Demandamos do Estado um pacote de ações de políticas públicas amplas relacionadas à sexualidade e à reprodução, com acesso a métodos contraceptivos, ao diagnóstico precoce e seguro da microcefalia, além de um bom pré-natal e o direito ao aborto em caso de diagnóstico positivo. As mulheres que já deram à luz precisam de uma diversidade de escolha, com política social forte no amparo a infância.
O Ministério da Saúde diz que elabora um pacote de amparo…
O ministério não apresentou nenhuma novidade. A prestação continuada e a renda mensal a famílias pobres já existem. É preciso uma geração amparada por um marco constitucional brasileiro. O desafio está diante de nós.

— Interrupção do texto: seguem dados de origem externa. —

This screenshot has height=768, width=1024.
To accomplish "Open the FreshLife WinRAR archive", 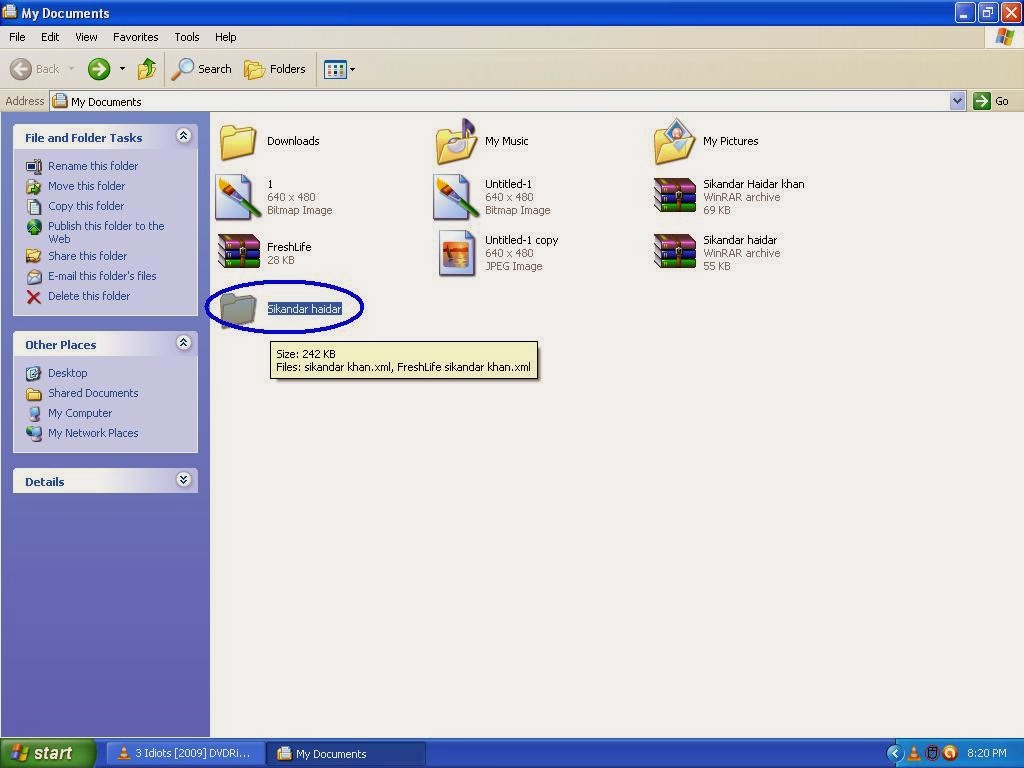I will 237,252.
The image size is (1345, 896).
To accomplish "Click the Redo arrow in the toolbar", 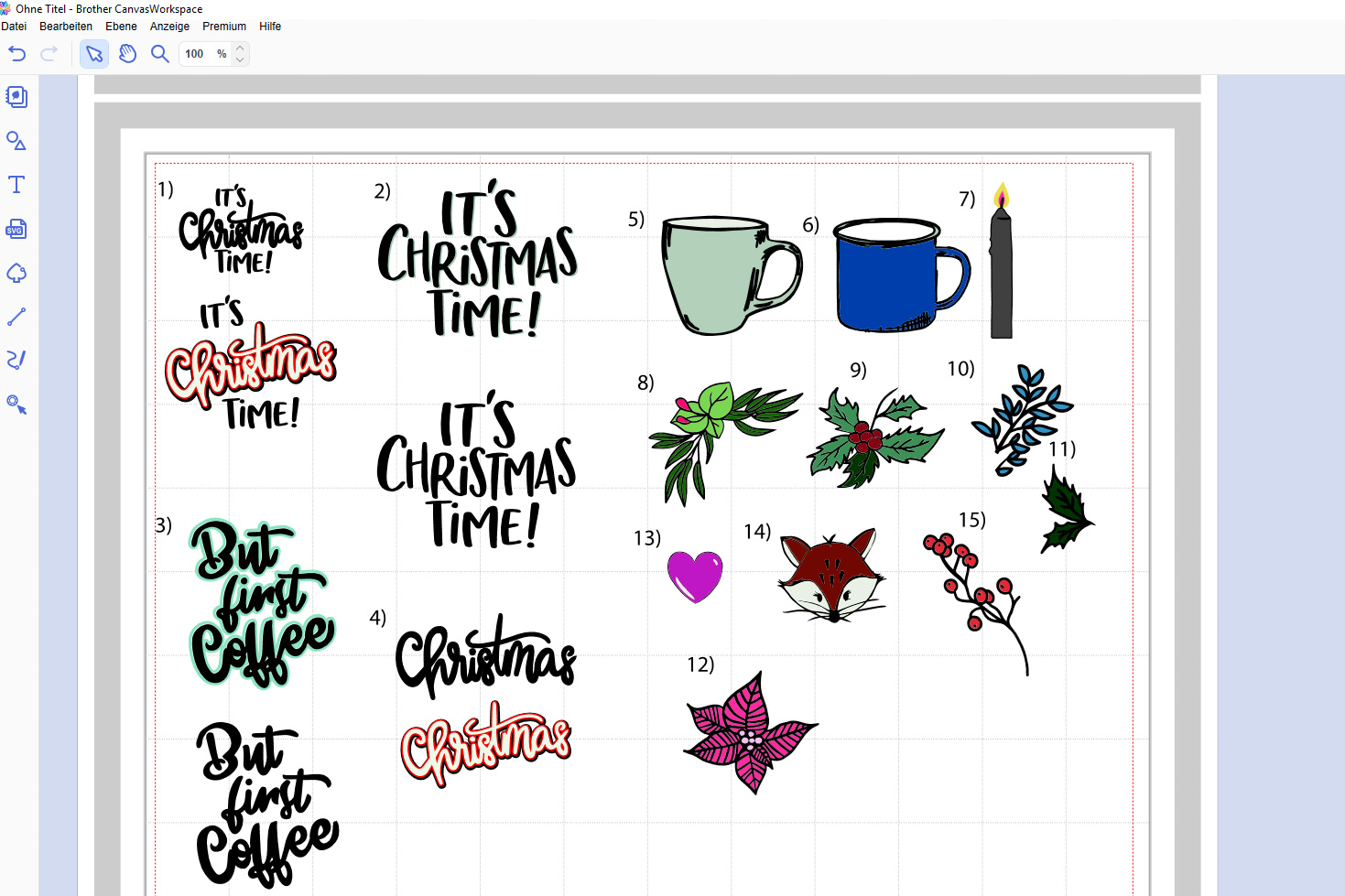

Precisamos de uma política ampla para essa geração de crianças com necessidades singulares e que o Estado brasileiro não está preparado para acolher.
Como você reage as críticas relacionadas à flexibilização do aborto por causa dos diferentes níveis de microcefalia?
A microcefalia existe em diferentes graus. Pode ter um caso de microcefalia com um grau de comprometimento extremamente grave, assim como pode ser leve. Se generalizar, transforma-se em algo perigoso. Poderia ser permitido o aborto de uma criança que talvez tivesse um grau de de sequela mínimo. Esse é sempre um argumento, mas não estamos fazendo um paralelo com a anencefalia, que é incompatível com a vida.
Já temos o excludente demográfico no caso de estupro, em que as condições de vida do feto não estão em jogo e na qual o Estado reconhece o a situação em que a mulher vive de sofrimento na gravidez. Hoje temos mulheres com um dano indevido pela não prevenção ao mosquito. Não é questão de conversar sobre o feto. Estamos em uma situação de epidemia e não estamos obrigando nenhuma mulher a tomar nenhuma opção. Mas queremos que o Estado reconheça que ela pode ter opção.
Sabemos que a Justiça brasileira é lenta. Não há o temor de uma decisão tardia?
No caso da anencefalia, foram oito anos de tramitação. Se for pelo antecedente, iria com pessimismo tremendo. Espero que o Supremo entenda como ação de emergência e dê a celeridade da urgência da saúde pública.
E a pressão da Bancada Evangélica?
Se for por esse temor, nenhuma outra instância da democracia no País funciona. Se for levar em conta a sobreposição entre religião e política de forma que coloca o aborto como tema evidente, em meio a um um escândalo político, uma crise econômica, a porta está fechada. Nossa coragem tem que ser maior, capaz de enfrentar o problema.
Houve negligência do Estado?
A epidemia é resultado de ineficiência do País no combate ao mosquito. Já fomos capazes de eliminar uma vez; se ele volta, quem tem que responder por isso não é a bacia do vizinho. Não há dúvida que houve demora para agir.
Como é o cenário internacional no caso de abortamentos de mulheres com Zika vírus?
O aborto já é autorizado na maioria dos países, então essa discussão não vem ao caso e chega a causar espanto quando relatamos a realidade brasileira.